Die Spielräume für Maßnahmen, die die Zuwanderung begrenzen, sind in Österreich selbst beschränkt. Weitere Möglichkeiten bieten sich beim Lohn- und Sozialdumpinggesetz und in spezifischen Branchen an, zB im Verkehr, wo in der Kabotage Dumping große Probleme bereitet. Skepsis ist hingegen gegenüber dem geplanten „Beschäftigungsbonus“ angebracht, der bei zusätzlich geschaffenen Jobs eine großzügige Förderung von Lohnnebenkosten vorsieht, sofern die Neueingestellten schon bislang auf dem heimischen Arbeitsmarkt waren. Da die Beschäftigung ohnehin kräftig zunimmt, werden dadurch viele Jobs gefördert, die auch ohne die Subvention entstanden wären (hoher Mitnahmeeffekt), zudem ergibt sich ein erheblicher Verwaltungsaufwand. Effizienter wäre es gewesen, den Beschäftigungsbonus auf Arbeitslose zu konzentrieren, die schon mehrere Monate beim AMS registriert sind.

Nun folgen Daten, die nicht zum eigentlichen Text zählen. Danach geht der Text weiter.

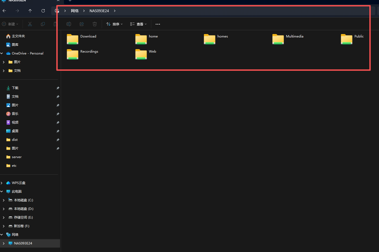Open 主文件夹 in the sidebar
379x252 pixels.
tap(18, 36)
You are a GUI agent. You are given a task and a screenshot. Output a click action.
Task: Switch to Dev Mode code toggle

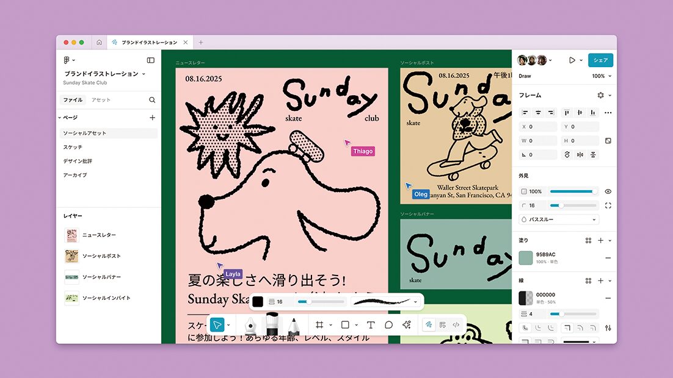[456, 325]
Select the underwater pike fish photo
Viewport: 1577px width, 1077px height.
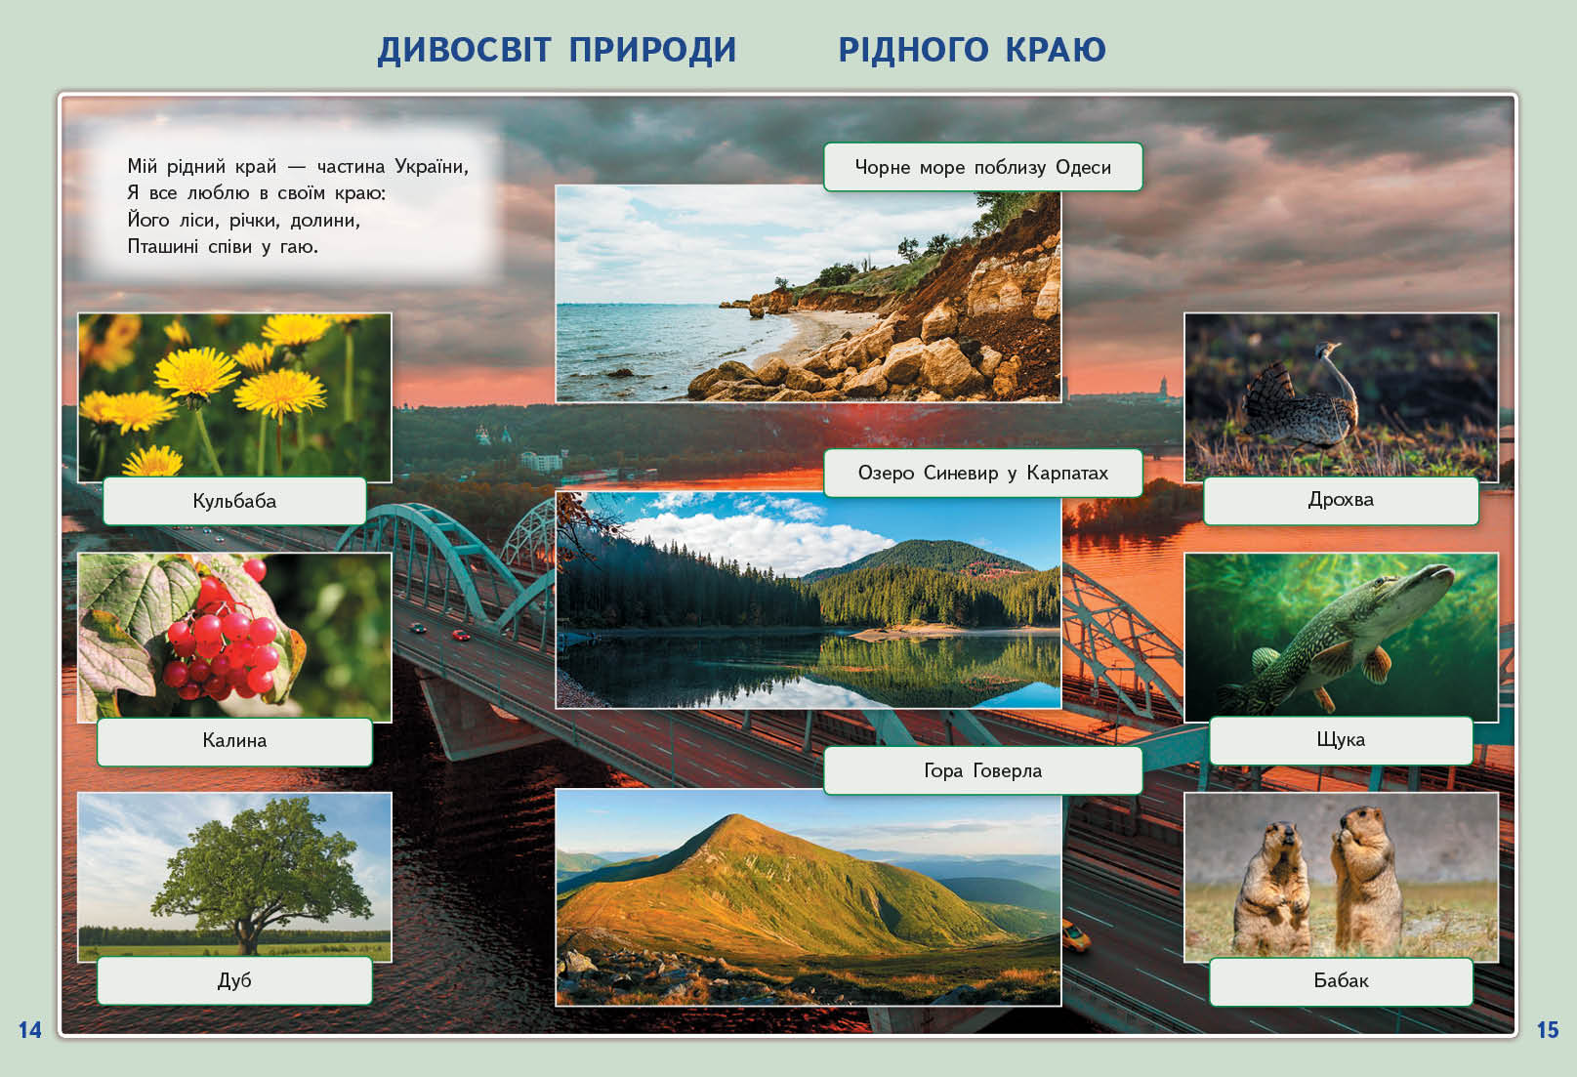point(1341,635)
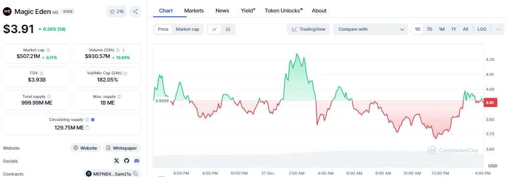
Task: Toggle LOG scale on chart
Action: (x=482, y=29)
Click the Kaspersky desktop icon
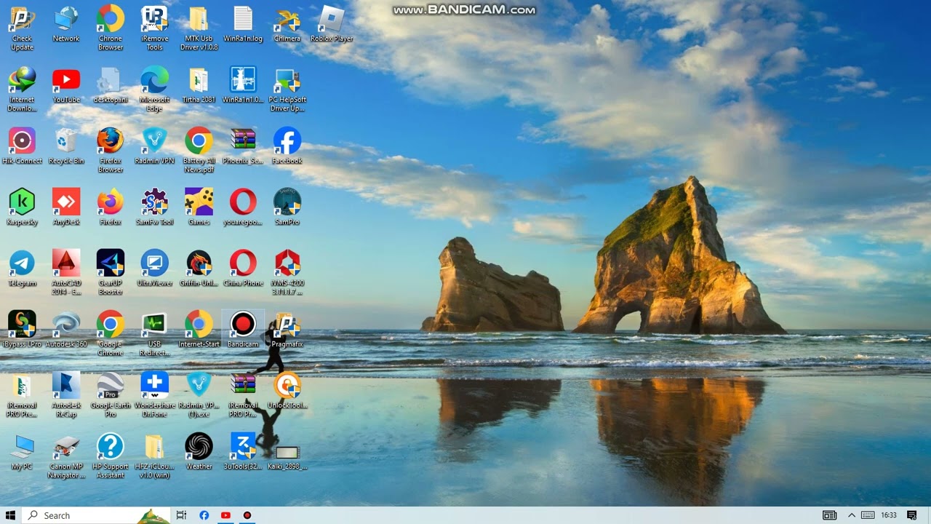This screenshot has height=524, width=931. [22, 202]
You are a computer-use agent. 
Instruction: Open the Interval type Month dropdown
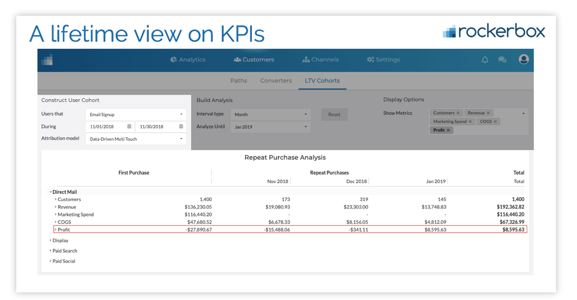tap(270, 115)
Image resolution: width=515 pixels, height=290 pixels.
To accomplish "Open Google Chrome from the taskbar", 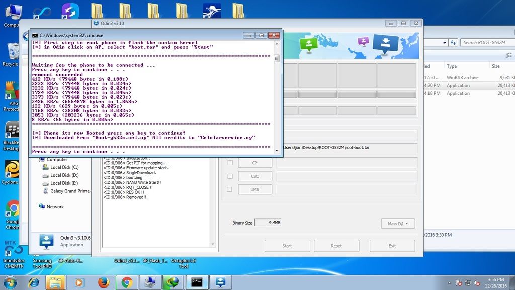I will [x=127, y=282].
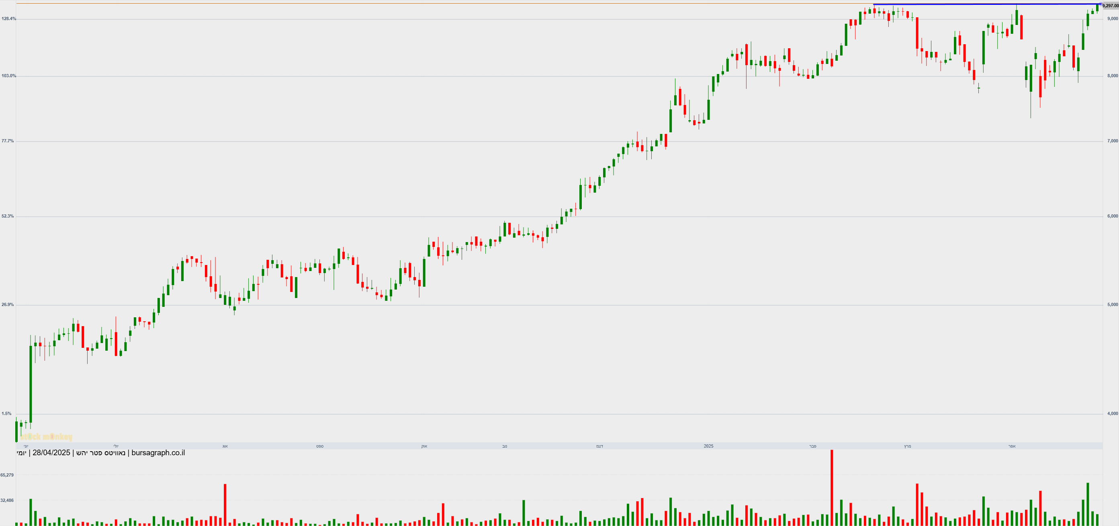This screenshot has width=1119, height=526.
Task: Click the 32,486 volume axis label
Action: point(7,500)

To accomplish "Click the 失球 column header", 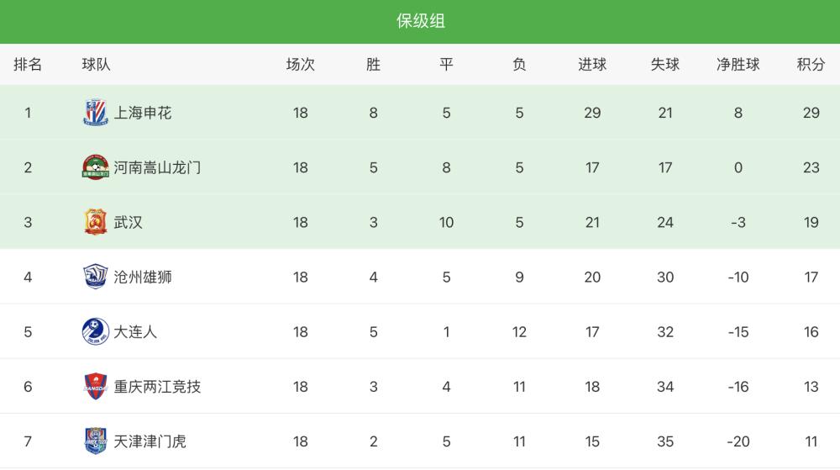I will (x=664, y=64).
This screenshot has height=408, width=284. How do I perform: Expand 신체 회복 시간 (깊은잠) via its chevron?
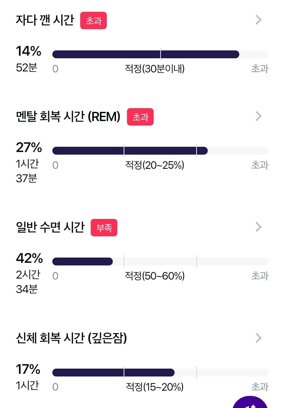coord(258,338)
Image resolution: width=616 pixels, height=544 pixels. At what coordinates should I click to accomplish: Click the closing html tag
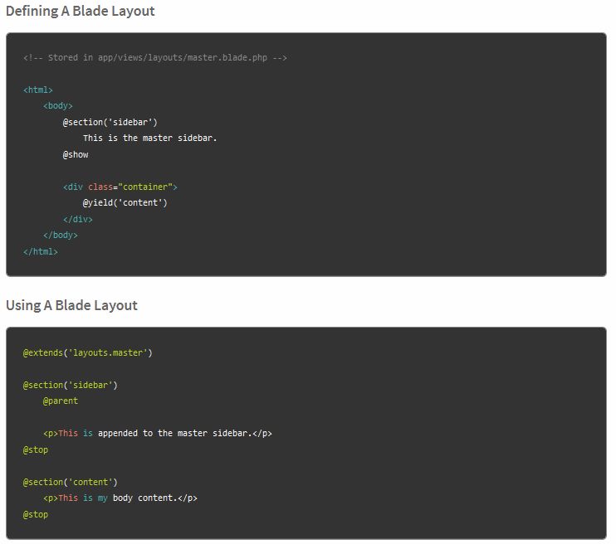click(41, 251)
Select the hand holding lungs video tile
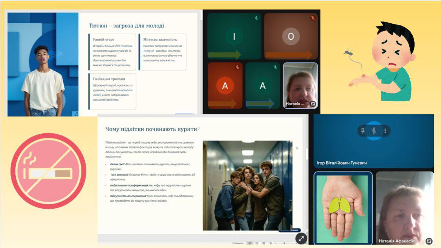The image size is (441, 248). [x=342, y=207]
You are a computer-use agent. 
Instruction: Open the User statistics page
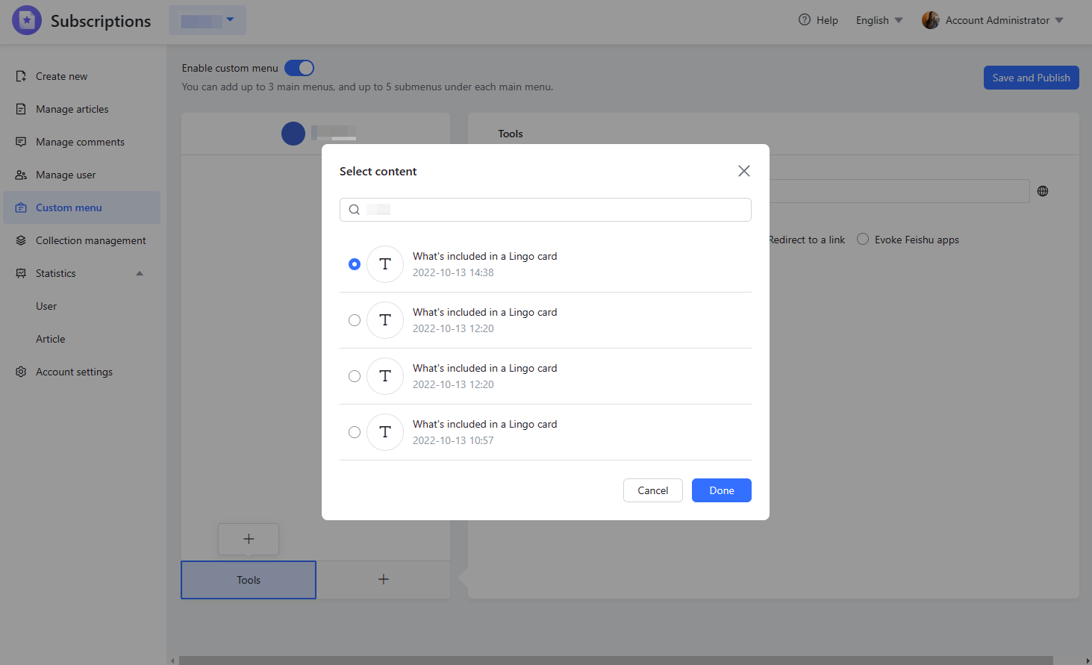tap(46, 305)
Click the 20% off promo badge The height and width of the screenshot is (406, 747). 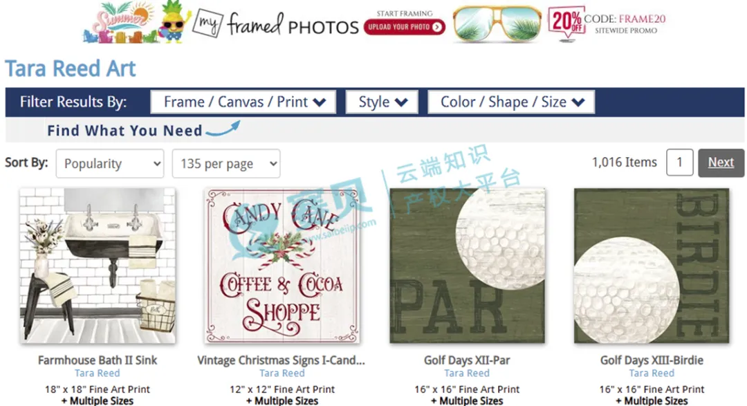tap(566, 23)
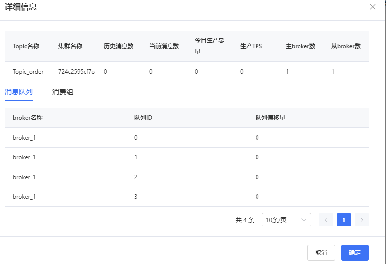Click the 确定 button
This screenshot has width=386, height=264.
pos(354,252)
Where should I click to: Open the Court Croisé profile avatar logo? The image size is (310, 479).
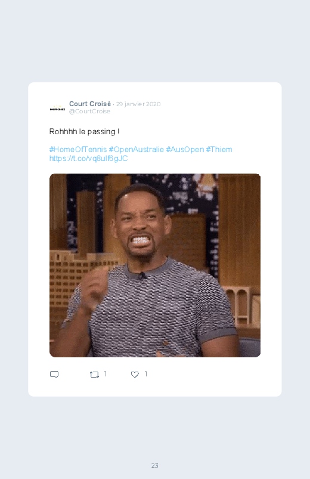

Die Trendwende auf dem Arbeitsmarkt ist da
Wir befinden uns derzeit in einer entscheidenden Phase, wenn es um die Verringerung der Arbeitslosigkeit geht. Die Konjunktur erholt sich getragen von Investitionen und Konsumnachfrage markant. Seit mehreren Quartalen steigen Beschäftigung und Zahl der offenen Stellen kräftig: Die Zahl der Vollzeitjobs um gut 30.000 gegenüber dem Vorjahr, jene in der Industrie um 5.000, jene der InländerInnen um 10.000, während sie zuvor über Jahre gesunken waren. Jetzt müssen Vermittlungs- und Qualifizierungsaktivitäten verstärkt werden, um die Arbeitslosen so rasch wie möglich auf die neu entstehenden Arbeitsplätze zu bringen. Die Zahl der Arbeitslosen wird 2017 merklich sinken. Wenn Maßnahmen auf der Nachfrageseite wie verstärkte Investitionsaktivitäten in der EU und in Österreich mit Maßnahmen der Angebotsseite wie Qualifizierung, Arbeitszeitverkürzung sowie intensiver Vermittlung der Arbeitslosen in gelungener Weise kombiniert werden, dann kann der Rückgang der Arbeitslosigkeit noch erheblich beschleunigt werden. Das wäre einer der wichtigsten Erfolge der Wirtschafts- und Sozialpolitik.